Replace the following placeholders:
-
<ACCOUNT_ID>
: Your AWS account ID -
<REGION>
: Your AWS region -
<OIDC_ID>
: Your Amazon EKS cluster's OIDC provider ID
{ "Version": "2012-10-17", "Statement": [ { "Effect": "Allow", "Principal": { "Federated": "arn:aws:iam::<ACCOUNT_ID>:oidc-provider/oidc.eks.<REGION>.amazonaws.com/id/<OIDC_ID>" }, "Action": "sts:AssumeRoleWithWebIdentity", "Condition": { "StringLike": { "oidc.eks.<REGION>.amazonaws.com/id/<OIDC_ID>:sub": "system:serviceaccount:*:*", "oidc.eks.<REGION>.amazonaws.com/id/<OIDC_ID>:aud": "sts.amazonaws.com" } } }, { "Effect": "Allow", "Principal": { "Service": [ "sagemaker.amazonaws.com" ] }, "Action": "sts:AssumeRole" } ] }
Verification:
After updating the trust relationship:
-
Verify the role configuration in IAM console
-
Restart the inference operator if necessary
-
Monitor operator logs for successful startup
Missing NVIDIA GPU plugin error
Model deployment fails with GPU insufficiency error despite having available GPU nodes. This occurs when the NVIDIA device plugin is not installed in the HyperPod cluster.
Error message:
0/15 nodes are available: 10 node(s) didn't match Pod's node affinity/selector, 5 Insufficient nvidia.com/gpu. preemption: 0/15 nodes are available: 10 Preemption is not helpful for scheduling, 5 No preemption victims found for incoming pod.
Root cause:
-
Kubernetes cannot detect GPU resources without the NVIDIA device plugin
-
Results in scheduling failures for GPU workloads
Resolution:
Install the NVIDIA GPU plugin by running:
kubectl create -f https://raw.githubusercontent.com/NVIDIA/k8s-device-plugin/refs/tags/v0.17.1/deployments/static/nvidia-device-plugin.yml
Verification steps:
-
Check the plugin deployment status:
kubectl get pods -n kube-system | grep nvidia-device-plugin
-
Verify GPU resources are now visible:
kubectl get nodes -o=custom-columns=NAME:.metadata.name,GPU:.status.allocatable.nvidia\\.com/gpu
-
Retry model deployment
Note
Ensure NVIDIA drivers are installed on GPU nodes. Plugin installation is a one-time setup per cluster. May require cluster admin privileges to install.

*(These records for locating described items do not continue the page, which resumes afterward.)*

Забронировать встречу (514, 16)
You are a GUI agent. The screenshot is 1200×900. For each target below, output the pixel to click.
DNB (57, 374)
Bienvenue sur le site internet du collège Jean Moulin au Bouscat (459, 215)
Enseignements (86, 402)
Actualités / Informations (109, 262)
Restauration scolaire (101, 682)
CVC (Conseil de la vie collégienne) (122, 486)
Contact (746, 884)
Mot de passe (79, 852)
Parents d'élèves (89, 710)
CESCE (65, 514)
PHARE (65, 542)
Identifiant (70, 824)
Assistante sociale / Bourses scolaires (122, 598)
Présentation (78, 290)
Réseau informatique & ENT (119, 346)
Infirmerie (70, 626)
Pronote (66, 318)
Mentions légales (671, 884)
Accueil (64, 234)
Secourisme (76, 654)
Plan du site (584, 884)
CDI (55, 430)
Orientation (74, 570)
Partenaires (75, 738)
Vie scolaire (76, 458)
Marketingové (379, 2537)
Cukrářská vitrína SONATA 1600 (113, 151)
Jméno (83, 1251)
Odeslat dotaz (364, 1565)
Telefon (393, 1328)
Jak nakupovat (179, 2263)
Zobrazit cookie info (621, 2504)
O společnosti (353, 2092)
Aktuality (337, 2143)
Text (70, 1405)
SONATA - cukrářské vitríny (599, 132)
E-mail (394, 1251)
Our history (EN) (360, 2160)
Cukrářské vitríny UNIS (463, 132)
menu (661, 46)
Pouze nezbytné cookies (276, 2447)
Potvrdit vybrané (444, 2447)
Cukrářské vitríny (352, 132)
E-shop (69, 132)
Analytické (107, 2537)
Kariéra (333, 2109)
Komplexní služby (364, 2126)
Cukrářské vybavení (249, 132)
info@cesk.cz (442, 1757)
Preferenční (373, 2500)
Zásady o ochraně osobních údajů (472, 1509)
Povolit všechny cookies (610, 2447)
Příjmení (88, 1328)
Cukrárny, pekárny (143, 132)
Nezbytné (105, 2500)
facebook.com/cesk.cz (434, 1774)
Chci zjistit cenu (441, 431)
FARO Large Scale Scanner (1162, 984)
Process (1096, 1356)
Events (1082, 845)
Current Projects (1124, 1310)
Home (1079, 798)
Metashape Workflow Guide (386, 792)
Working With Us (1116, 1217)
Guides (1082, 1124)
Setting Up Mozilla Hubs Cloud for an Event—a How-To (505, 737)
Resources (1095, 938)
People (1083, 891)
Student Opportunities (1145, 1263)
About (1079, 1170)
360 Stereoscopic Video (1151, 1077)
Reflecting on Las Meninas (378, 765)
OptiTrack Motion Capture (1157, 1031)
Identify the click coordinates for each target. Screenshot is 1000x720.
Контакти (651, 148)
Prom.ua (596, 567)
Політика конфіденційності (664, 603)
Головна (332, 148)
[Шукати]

Inference operator fails to start
Inference operator pod failed to start and is causing the following error message.
This error is due to permission policy on the operator execution role not being
authorized to perform sts:AssumeRoleWithWebIdentity
. Due to this, the
operator part running on the control plane is not started.
Error message:
Warning Unhealthy 5m46s (x22 over 49m) kubelet Startup probe failed: Get "http://10.1.100.59:8081/healthz": context deadline exceeded (Client.Timeout exceeded while awaiting headers)
Root cause:
-
Permission policy of the inference operator execution role is not set to access authorization token for resources.
Resolution:
Set the following policy of the execution role of EXECUTION_ROLE_ARN
for the HyperPod inference operator:
HyperpodInferenceAccessPolicy-ml-cluster to include all resources
{ "Version": "2012-10-17", "Statement": [ { "Effect": "Allow", "Action": [ "s3:ListBucket", "s3:PutObject", "s3:GetObject", "s3:DeleteObject" ], "Resource": "*" }, { "Effect": "Allow", "Action": [ "ecr:GetAuthorizationToken" ], "Resource": "*" } ] }
Verification steps:
-
Change the policy.
-
Terminate the HyperPod inference operator pod.
-
The pod will be restarted without throwing any exceptions.